Os golpistas e o imaginário popular

Se também é verdade que quem vence consegue ter mais influência na construção daquilo que pode se consolidar como versão final, é ainda mais verdade que a vitória na história não é dada pelo seu resultado imediato.

Em algum lugar do futuro a fatura dos dias atuais será acertada. Não na base de uma prestação de contas honesta, onde os que erraram assumirão suas culpas. Mas pelo julgamento frio da história. Quando os desacertos talvez já tenham produzido danos irreversíveis para um projeto de país.

As narrativas da história refletem, é verdade, o balanço das lutas. Mas se também é verdade que quem vence consegue ter mais influência na construção daquilo que pode se consolidar como versão final, é ainda mais verdade que a vitória na história não é dada pelo seu resultado imediato.
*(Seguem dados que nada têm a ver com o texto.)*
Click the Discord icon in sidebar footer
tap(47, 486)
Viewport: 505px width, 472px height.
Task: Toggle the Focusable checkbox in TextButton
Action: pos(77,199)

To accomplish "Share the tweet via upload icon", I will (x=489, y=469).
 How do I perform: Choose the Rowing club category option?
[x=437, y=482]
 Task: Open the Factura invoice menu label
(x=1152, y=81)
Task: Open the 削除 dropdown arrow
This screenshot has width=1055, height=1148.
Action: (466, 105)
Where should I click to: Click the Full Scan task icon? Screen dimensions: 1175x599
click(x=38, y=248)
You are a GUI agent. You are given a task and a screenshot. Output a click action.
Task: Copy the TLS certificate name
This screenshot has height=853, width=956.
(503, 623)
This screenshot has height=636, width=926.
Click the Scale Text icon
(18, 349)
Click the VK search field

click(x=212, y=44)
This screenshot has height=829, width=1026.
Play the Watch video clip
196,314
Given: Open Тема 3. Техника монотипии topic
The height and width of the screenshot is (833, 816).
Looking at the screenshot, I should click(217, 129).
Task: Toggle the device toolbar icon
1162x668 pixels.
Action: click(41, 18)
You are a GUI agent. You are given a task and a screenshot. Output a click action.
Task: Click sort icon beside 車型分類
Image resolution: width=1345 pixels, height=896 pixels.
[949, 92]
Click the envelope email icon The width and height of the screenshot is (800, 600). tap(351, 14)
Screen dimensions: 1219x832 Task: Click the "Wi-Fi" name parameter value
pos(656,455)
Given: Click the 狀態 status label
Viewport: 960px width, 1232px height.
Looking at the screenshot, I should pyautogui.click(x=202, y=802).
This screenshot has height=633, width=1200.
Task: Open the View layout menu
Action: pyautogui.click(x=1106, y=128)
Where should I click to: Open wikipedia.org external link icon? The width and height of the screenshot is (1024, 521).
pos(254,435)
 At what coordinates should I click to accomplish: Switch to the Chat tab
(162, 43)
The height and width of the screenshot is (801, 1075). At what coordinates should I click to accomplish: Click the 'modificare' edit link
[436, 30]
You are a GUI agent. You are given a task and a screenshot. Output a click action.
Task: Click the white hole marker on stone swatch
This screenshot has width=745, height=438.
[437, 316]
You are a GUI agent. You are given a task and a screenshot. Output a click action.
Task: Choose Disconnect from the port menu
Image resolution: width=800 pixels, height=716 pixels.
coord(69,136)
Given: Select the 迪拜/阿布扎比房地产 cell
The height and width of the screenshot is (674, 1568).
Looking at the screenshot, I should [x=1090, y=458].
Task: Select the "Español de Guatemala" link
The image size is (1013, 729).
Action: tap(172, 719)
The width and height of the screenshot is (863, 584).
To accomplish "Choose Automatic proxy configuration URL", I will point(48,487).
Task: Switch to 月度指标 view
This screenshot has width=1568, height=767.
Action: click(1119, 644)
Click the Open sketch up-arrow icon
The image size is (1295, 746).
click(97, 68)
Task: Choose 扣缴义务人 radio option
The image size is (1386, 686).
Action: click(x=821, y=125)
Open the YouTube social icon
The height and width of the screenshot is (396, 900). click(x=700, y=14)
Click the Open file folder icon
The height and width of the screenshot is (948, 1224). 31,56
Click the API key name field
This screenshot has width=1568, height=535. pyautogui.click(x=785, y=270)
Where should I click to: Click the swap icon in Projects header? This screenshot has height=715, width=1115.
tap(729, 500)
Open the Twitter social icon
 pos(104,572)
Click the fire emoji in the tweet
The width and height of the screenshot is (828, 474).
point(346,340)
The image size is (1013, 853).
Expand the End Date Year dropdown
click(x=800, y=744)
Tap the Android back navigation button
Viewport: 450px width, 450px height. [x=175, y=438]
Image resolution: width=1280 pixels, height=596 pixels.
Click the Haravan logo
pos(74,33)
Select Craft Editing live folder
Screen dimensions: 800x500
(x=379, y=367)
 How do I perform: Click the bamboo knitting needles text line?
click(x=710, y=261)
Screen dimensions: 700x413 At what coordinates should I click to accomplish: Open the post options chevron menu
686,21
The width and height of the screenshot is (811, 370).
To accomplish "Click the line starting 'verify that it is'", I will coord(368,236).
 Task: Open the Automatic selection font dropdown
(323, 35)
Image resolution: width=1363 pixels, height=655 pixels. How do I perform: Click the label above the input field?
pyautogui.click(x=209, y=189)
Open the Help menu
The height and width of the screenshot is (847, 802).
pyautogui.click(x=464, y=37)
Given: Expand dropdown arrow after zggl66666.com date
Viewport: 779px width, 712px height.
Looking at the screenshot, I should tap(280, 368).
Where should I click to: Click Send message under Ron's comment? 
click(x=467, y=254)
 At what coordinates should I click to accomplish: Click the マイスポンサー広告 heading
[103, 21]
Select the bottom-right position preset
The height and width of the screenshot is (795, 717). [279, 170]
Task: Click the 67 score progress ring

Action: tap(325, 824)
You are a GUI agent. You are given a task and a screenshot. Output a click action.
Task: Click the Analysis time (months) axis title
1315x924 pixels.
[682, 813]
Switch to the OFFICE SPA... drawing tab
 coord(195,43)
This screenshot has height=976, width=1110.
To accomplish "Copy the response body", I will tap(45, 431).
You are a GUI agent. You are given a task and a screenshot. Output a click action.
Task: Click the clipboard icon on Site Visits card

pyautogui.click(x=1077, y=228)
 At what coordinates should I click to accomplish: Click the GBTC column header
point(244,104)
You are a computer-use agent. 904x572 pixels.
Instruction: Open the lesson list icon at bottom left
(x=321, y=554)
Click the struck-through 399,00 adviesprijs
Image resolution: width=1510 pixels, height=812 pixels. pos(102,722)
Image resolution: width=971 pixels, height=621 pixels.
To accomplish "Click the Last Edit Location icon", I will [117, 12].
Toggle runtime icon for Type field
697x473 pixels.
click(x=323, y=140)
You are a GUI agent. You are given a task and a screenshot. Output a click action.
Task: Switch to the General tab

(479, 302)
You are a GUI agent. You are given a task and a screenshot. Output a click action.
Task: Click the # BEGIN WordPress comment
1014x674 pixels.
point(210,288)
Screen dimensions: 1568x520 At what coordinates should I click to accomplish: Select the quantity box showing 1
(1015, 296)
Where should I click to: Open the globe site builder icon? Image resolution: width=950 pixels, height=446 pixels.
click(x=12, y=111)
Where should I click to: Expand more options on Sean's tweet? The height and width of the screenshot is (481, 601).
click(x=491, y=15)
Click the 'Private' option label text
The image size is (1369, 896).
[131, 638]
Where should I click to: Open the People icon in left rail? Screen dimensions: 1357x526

No caso do julgamento do impeachment fica cada dia mais claro que o resultado do processo tende a ser da cassação da presidente eleita Dilma Roussef. Mas isso não significará uma vitória histórica dos algozes de hoje.

Os senadores, deputados, empresários, jornalistas e líderes do movimento já começam a ver refluir o que achavam que seria o lucro da conquista. Mas ainda acham que ao final poderão contabilizar lucros. Enganam-se.

Seus rostos já começam a ficar carimbados como de golpistas e suas biografias perdem verniz. Talvez não a de todos, mas a de vários.

Um caso emblemático é o do senador Cristovam Buarque, que a despeito de a cada dia que passa estar mais à direita do que no dia anterior, ainda preservava um certo respeito dos setores progressistas. Preservava…

Cristovam hoje é apenas um golpista a mais. Alguém que fez firula para se posicionar e com isso ampliou seus tentáculos no governo Temer.

Ou seja, que fez o que qualquer político oportunista faria.

O acerto de contas com pessoas com o perfil de Cristovam, que iniciaram sua trajetória na esquerda e no campo popular, será duro.

Porque o governo Temer não é apenas golpista por estar derrotando o voto de 54 milhões de eleitores num processo parlamentar intoxicado e repleto de manipulações. Mas também porque vai tocar uma agenda que não foi aprovada nas urnas e que se fosse discutida pela população não seria vitoriosa. Um agenda ultra-neoliberal.

E por isso quem está com Temer hoje fazendo cálculos de curto prazo só tem a ganhar no futuro se o seu projeto for radicalmente neoliberal. E se o seu eleitor também o for.

Não há como ganhar votos no campo popular com um governo que tem por objetivo aumentar a idade mínima na Previdência Social, fazer uma reforma trabalhista que deve cortar direitos como férias e 13o salário e que já caminha no sentido de vender estatais e dar de bandeja o Pré-Sal.

Um governo desses se consolidará rapidamente como golpista no imaginário popular. E o imaginário popular não perdoa golpistas.

Essa história está muito mais escrita do que a vitória opaca que os que votarão no impeachment tendem a conquistar nos próximos dias.